Despite Trump's allegedly having a 4 handicap and owning scores of golf courses ("the best in the world"), he plays about as straight as a corkscrew. When Alice Cooper was asked who is the worst celebrity golf cheat he's ever played with, he responded, "I played with Donald Trump one time. That's all I'm going to say."
Sportswriter Rick Reilly, who played golf with Trump for his book Who's Your Caddy?, gave Trump an 11 on a 10-point cheating scale, telling the Post that Trump fabricated scores on his scorecard, called gimmes on chip shots, and conceded putts to himself by raking his ball into the hole rather than actually putt-ing. "He rakes like my gardener!" Reilly said.
When Mark Mulvoy, then-managing editor of Sports Illustrated, played golf with Trump in the mid-'90s, the two were forced to take cover when a storm rolled in. After the rain subsided, Mulvoy returned to the green to see a ball that he didn't remember 10 feet away from the pin. When he asked whose ball it was, Trump replied, "That's me."
"Give me a f—ing break," Mulvoy told Trump. "You've been hacking away in the .  .  . weeds all day. You do not lie there." According to Mulvoy's recollection to the Post, Trump responded: "Ahh, the guys I play with cheat all the time. I have to cheat just to keep up with them."
Trump, for his part, denied knowing who Mulvoy is, claimed never to have played with Alice Cooper, and of Reilly, he said, "I always thought he was a terrible writer. I absolutely killed him, and he wrote very inaccurately."
Maybe. Or maybe cheating jibes with Trump's worldview. As Trump told Timothy O'Brien in TrumpNation: The Art of Being the Donald: "If you don't win, you can't get away with it. And I win, I win. I always win. In the end, I always win, whether it's in golf, whether it's in tennis, whether it's in life."
II. Needy or Greedy?
Back in the olden days of the 1980s and early '90s, before every snarky 22-year-old with a Twitter account and a dream became a satirist, ridiculing public figures was mainly left to the professionals. And nobody did it better than Spy magazine, which treated Donald Trump like a piƱata with a comb-over.

Raw records
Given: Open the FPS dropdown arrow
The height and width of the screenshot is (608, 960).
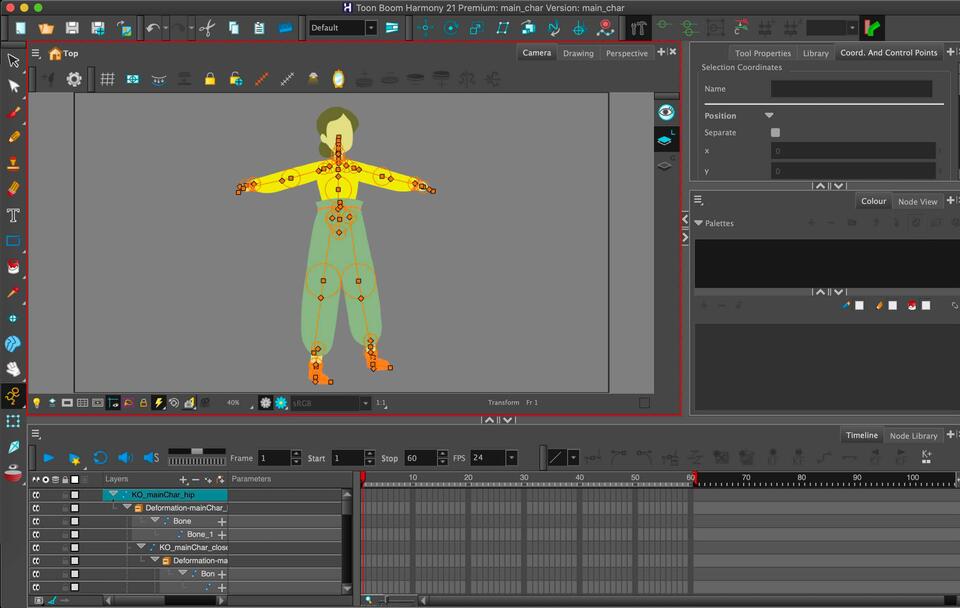Looking at the screenshot, I should click(x=511, y=458).
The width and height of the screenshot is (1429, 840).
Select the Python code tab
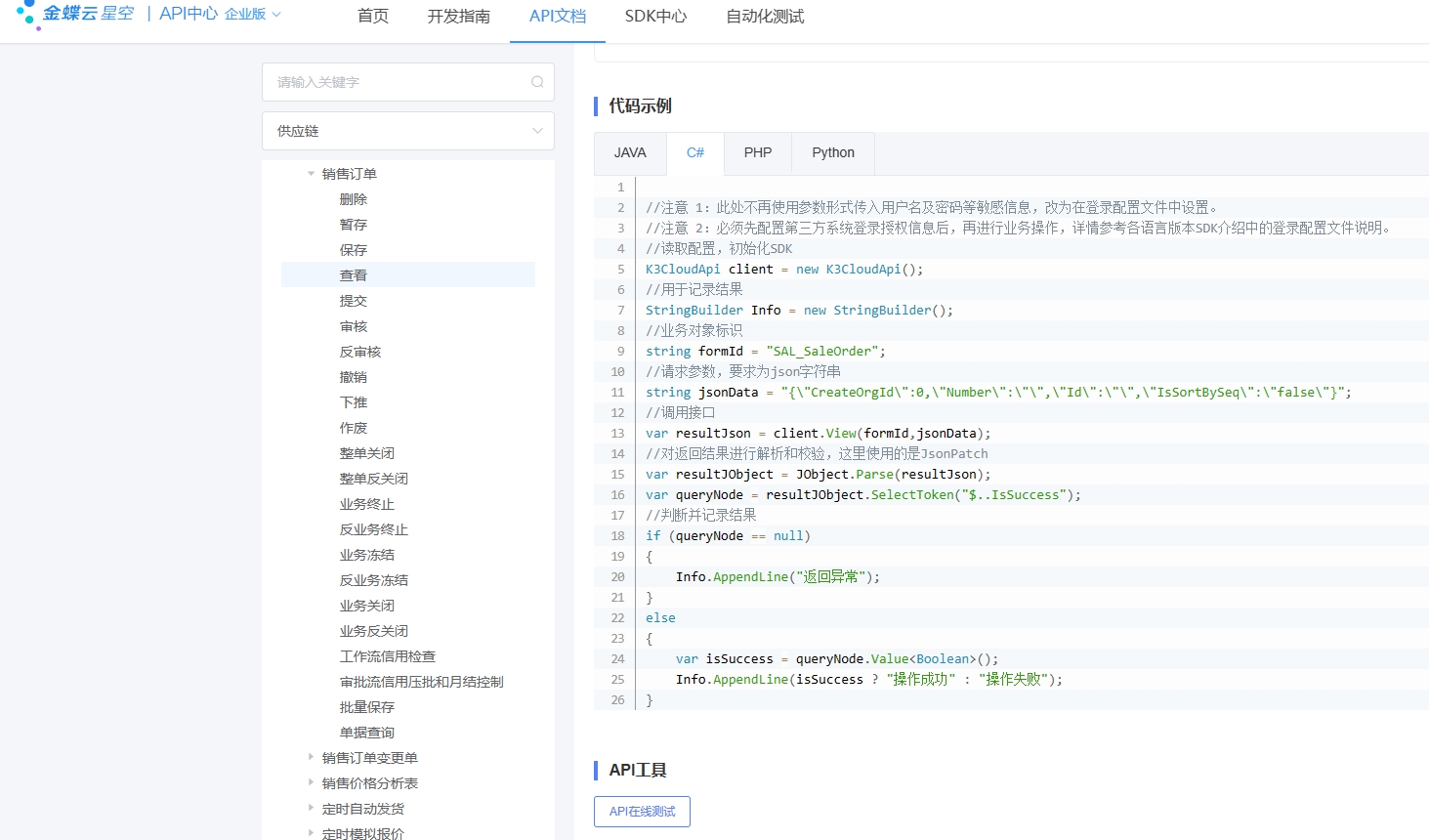click(x=832, y=153)
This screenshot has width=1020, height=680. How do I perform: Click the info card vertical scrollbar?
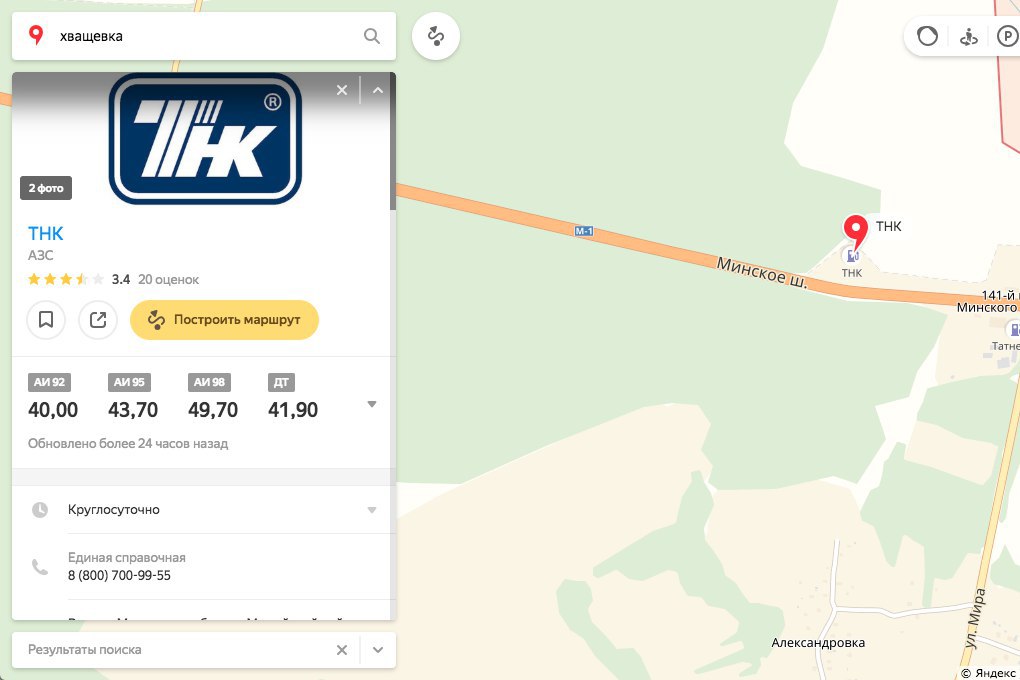tap(392, 141)
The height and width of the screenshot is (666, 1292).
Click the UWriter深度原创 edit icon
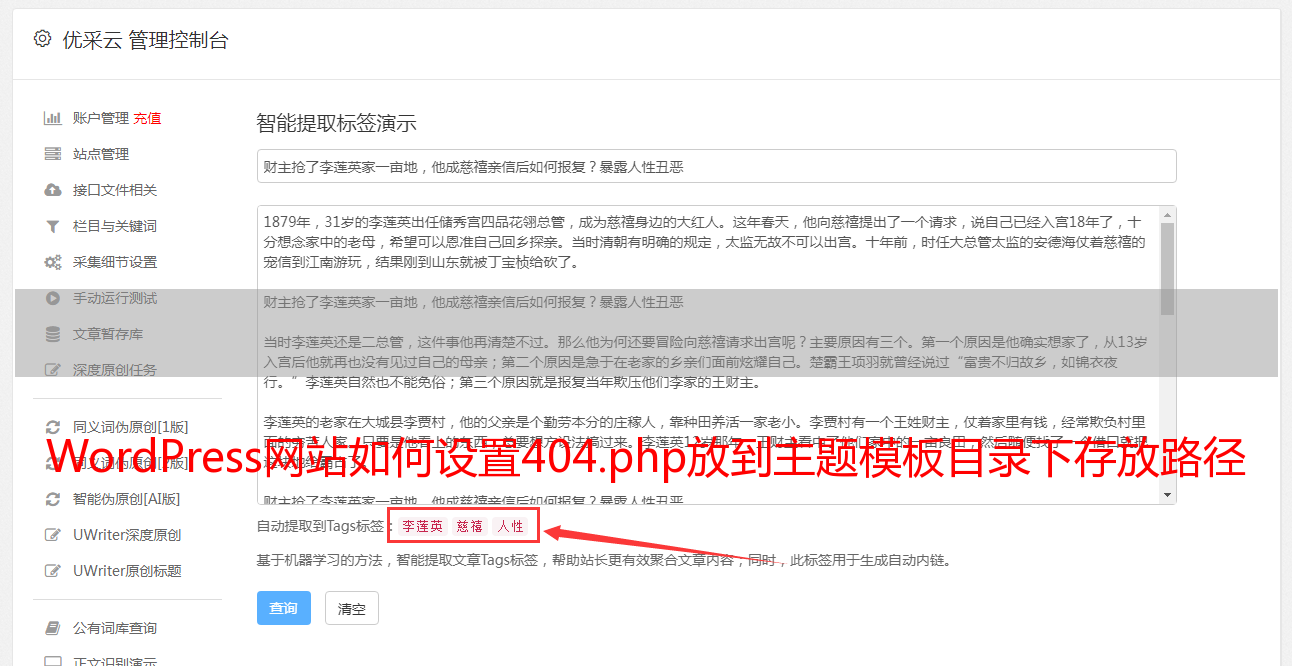coord(53,535)
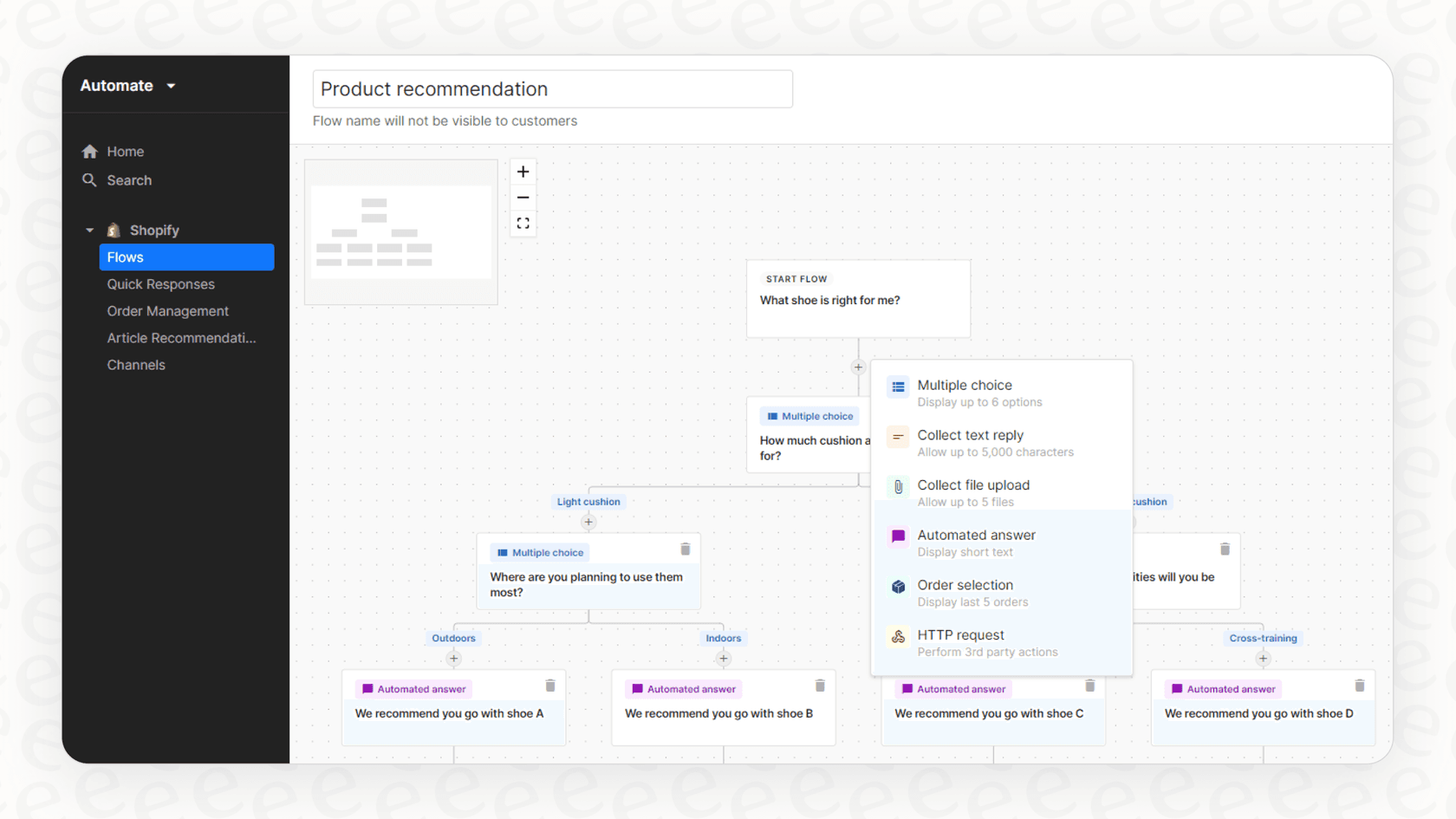Collapse the Shopify section chevron
1456x819 pixels.
(x=89, y=230)
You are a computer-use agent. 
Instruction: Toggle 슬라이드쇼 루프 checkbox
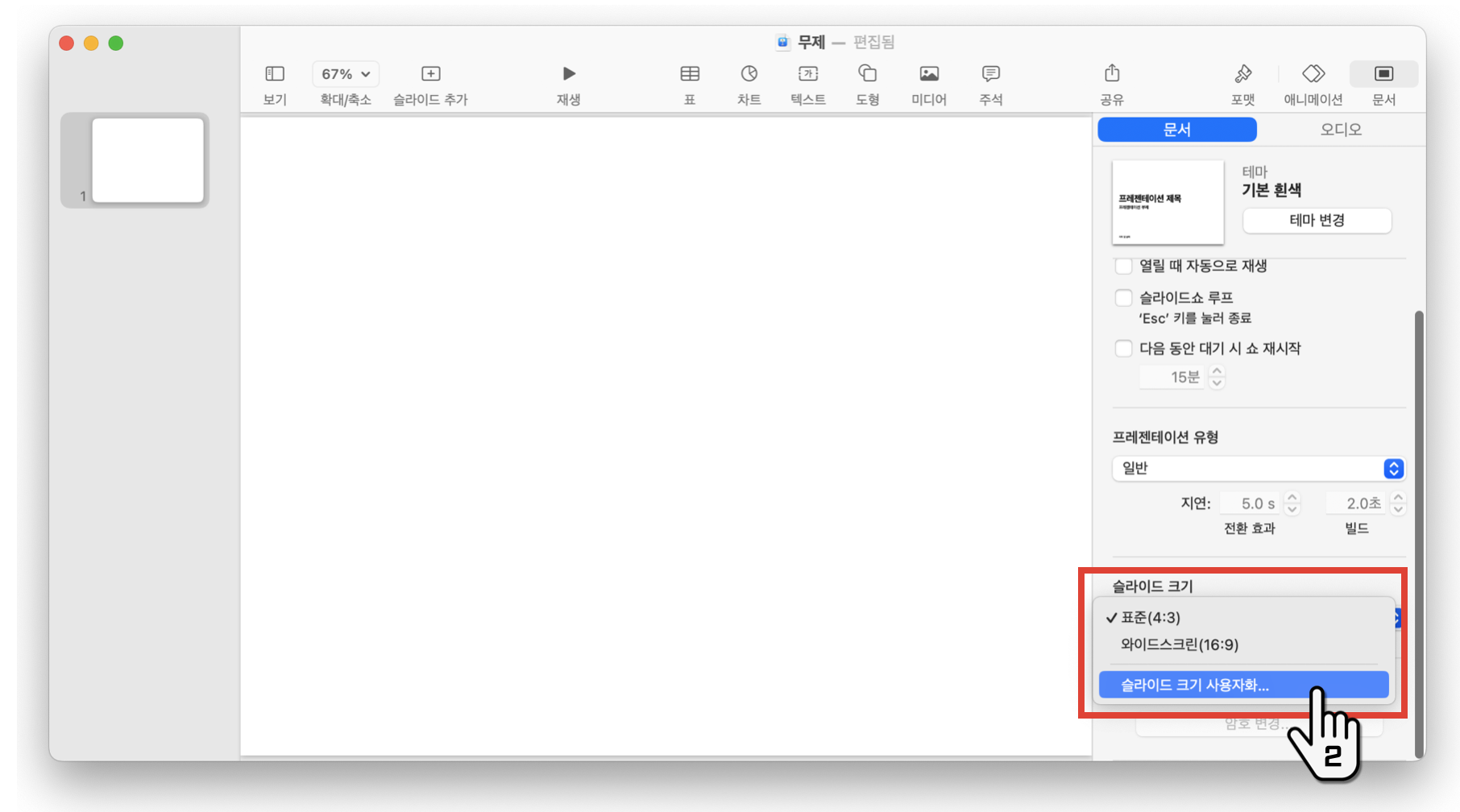[1123, 297]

### TASK LIST
A: Based on the excerpt on Trump and golf, answer yes or no to each statement below, and support each answer with the deciding words quoted from the excerpt.
(i) Rick Reilly rated Trump a 10 on a 10-point cheating scale.
(ii) Mark Mulvoy was the managing editor of Sports Illustrated at the time he played golf with Trump.
(iii) Trump said he had once played golf with Alice Cooper.
B: Answer these questions from the excerpt on Trump and golf:
(i) For which book did Rick Reilly play golf with Trump?
(ii) How far from the pin was the ball that Mulvoy didn't remember?
(iii) Which magazine does the excerpt say did the best job of ridiculing public figures in the 1980s and early '90s?
C: Pick up the excerpt on Trump and golf after its last sentence and continue writing it.

### ANSWERS TO EACH TASK
A:
(i) No: "gave Trump an 11 on a 10-point cheating scale"
(ii) Yes: "then-managing editor of Sports Illustrated"
(iii) No: "claimed never to have played with Alice Cooper"

B:
(i) Who's Your Caddy?
(ii) 10 feet
(iii) Spy magazine

C:
In an exhaustive survey of the late Spy's archive, Bloomberg's Andre Tartar found that Spy mentioned Trump an average of 8.7 times per issue in its first 50 issues. What they called him wasn't pretty: a well-fed condo hustler, an ugly cuff-link buff, a close-friend-free millionaire, a Forbes 400 dropout. The most frequent and hurtful insult of all was "short-fingered vulgarian."
Trump, for his part, took the bait at least once, declaring to the New York Post's Page Six, "My fingers are long and beautiful, as, has been well-documented, are various other parts of my body." But the sobriquet stung the thin-skinned Trump badly enough that Graydon Carter, Spy's cofounder and the current editor of Vanity Fair, writes that to this day, he occasionally receives an envelope from Trump, "generally a tear sheet from a magazine. On all of them, he has circled his hand in gold Sharpie in a valiant effort to highlight the length of his fingers. I almost feel sorry for the poor fellow because, to me, the fingers still look abnormally stubby." (On Twitter, Trump has called Carter "sloppy," "a disaster," and a "major loser — just ask his wife!")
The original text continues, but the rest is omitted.